Ingredients: Flour, ricotta cheese, sugar, mixed candied fruit, eggs and butter
One of the most famous pastries of Naples, the sfogliatella is a delicacy celebrated by locals and visitors alike. As the old saying goes, “A Napoli tre cose sono belle: ’o mare, ’o vesuvio, e sfogliatelle” (In Naples there are three beautiful things: the sea, Mount Vesuvius, and sfogliatelle), and when you visit Naples and many cities in the region of Campania, you will quickly discover the passion and appreciation this small seashell-shaped pastry has garnered.
In cafés and pasticcerie, Italy’s tempting pastry shops, you will find sfogliatelle tempting you as the perfect snack or accompaniment for an espresso. The sfogliatella comes in two traditional varieties, both filled with a sweet, often cinnamon-infused, ricotta cheese mixed with candied fruit. The most popular are the riccia (curly), made with a puff pastry that when baked forms a crispy shell of paper-thin layers of delicate pastry. The classic riccia with accordion-like layers gave the sfogliatella its name, which means “little layers.” The frolla, often ordered simply as “pasta frolla,” is a softer, doughy version of the sfogliatella prepared with short crust pastry and often round in shape. Both are dusted with a powdered sugar that makes them a delight – and challenge to eat neatly as well!
After you decide if you prefer your sfogliatella “riccia or frolla,” you can set off on your next adventure – to uncover the origins of the sfogliatella. First you must track down a sfogliatella santarosa. Slightly larger than a traditional sfogliatella, it is filled instead with a crema pasticcera and garnished with a bit of crema di amarene (sour black cherry). This creamy pastry holds the key to how the sfogliatella as we know it today was born.
As it turns out, this luxurious and rich dessert was created in a monastery. If we go back to the 1600s, to the Monastery of Santa Rosa tucked high up in the mountains in the small village of Conca dei Marini on the Amalfi Coast, we find a story of a nun working away in the kitchen one day. By chance she created a pastry that became well-known in the surrounding community as la Santarosa, named after the monastery. The cloistered nuns retained this special recipe, and it wasn’t until the 1800s that a man by the name of Pasquale Pintauro in Naples got his hands on one of these pastries from Conca dei Marini. He created his own version filled with a rich fruit and cinnamon-infused ricotta mixture, and the sfogliatella as we know it today was born.
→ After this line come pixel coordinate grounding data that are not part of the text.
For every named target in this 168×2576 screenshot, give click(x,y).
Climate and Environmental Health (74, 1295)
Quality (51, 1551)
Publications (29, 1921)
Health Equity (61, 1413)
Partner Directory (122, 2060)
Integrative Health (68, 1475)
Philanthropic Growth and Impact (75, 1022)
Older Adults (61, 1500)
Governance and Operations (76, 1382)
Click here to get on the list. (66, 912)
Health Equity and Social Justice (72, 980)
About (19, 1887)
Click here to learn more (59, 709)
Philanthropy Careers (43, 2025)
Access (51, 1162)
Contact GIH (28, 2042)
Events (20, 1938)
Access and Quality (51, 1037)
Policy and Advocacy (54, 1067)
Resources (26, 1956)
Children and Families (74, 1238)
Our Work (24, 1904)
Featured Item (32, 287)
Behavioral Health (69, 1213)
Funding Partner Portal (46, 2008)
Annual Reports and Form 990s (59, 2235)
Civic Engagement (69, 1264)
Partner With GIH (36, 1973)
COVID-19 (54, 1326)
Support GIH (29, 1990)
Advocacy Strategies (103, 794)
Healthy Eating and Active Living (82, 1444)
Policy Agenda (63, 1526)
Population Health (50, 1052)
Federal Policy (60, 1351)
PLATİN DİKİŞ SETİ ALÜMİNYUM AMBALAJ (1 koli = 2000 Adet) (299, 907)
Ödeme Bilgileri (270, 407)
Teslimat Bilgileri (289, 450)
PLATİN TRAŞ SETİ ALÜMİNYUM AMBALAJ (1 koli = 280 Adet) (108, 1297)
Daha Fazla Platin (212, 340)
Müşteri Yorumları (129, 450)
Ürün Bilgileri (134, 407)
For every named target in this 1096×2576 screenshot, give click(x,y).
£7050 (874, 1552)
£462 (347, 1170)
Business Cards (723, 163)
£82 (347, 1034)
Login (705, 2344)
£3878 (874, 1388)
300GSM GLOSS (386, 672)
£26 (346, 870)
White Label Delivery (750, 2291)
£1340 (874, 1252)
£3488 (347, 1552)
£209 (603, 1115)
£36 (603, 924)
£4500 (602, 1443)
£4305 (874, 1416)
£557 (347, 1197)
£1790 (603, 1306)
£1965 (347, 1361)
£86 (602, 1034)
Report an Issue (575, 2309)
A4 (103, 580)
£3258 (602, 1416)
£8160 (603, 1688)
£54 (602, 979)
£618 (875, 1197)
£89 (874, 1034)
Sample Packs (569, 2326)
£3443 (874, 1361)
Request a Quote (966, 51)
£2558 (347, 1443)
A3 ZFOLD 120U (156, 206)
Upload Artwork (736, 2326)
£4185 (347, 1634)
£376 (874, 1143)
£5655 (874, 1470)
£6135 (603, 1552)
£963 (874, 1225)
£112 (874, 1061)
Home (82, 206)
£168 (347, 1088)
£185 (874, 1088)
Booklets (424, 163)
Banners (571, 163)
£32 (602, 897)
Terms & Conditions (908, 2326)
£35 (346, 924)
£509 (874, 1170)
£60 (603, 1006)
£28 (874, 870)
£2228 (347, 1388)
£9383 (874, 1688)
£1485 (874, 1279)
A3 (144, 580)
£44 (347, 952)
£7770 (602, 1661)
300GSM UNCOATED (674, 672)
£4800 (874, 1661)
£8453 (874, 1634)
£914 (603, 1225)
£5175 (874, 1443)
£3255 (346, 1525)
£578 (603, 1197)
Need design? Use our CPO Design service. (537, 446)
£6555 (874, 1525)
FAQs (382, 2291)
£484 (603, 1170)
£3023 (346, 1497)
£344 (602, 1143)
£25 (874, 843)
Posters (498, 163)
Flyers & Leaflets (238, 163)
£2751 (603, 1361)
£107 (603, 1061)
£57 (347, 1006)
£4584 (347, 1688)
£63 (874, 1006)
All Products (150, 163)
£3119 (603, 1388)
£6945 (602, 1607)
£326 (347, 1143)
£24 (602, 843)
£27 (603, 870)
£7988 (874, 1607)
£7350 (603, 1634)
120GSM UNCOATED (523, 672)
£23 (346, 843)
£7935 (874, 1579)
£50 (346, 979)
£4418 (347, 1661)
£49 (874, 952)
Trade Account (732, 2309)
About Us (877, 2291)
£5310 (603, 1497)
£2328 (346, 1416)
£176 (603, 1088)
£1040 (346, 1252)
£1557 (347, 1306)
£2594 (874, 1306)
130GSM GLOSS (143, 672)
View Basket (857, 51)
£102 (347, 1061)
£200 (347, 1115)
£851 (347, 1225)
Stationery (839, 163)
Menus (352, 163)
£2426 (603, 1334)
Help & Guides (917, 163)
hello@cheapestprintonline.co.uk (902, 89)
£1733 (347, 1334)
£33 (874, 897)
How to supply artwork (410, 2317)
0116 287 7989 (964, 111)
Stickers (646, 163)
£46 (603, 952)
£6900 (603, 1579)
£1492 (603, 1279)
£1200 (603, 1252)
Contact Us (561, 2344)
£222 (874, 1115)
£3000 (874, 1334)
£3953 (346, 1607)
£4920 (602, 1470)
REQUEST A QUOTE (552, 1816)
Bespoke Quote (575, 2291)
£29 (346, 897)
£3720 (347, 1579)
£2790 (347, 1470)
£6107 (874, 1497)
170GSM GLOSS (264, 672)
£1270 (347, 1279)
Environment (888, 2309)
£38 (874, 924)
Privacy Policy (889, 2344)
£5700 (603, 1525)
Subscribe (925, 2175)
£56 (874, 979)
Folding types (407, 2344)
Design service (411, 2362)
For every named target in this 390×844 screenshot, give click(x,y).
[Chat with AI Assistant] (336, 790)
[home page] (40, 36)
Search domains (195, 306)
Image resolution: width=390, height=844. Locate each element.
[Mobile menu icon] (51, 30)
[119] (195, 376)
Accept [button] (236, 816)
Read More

While undoubtedly a symbol of Naples, the sfogliatella has become a traditional pastry throughout the region of Campania, including the Sorrentine Peninsula and the Province of Salerno. For the people of Conca dei Marini on the Amalfi Coast, there remains a special connection with the sfogliatella. They celebrate their famous pastry and their city’s important role in its history during the annual Festa della Sfogliatella di Santa Rosa on the first Sunday in August. Much like other sagre, or food festivals, throughout Italy, this event is an excellent opportunity to enjoy a festive and fun taste of the Amalfi Coast and an excuse to sample some of the country’s best sfogliatelle.
Whether you prefer to order a sfogliatella riccia instead of a pasta frolla – or simply cannot resist the creamy sfogliatella santarosa – what is certain is that experiencing these Neapolitan delicacies you will return again and again to discover all the other gems that are awaiting you in the region of Campania.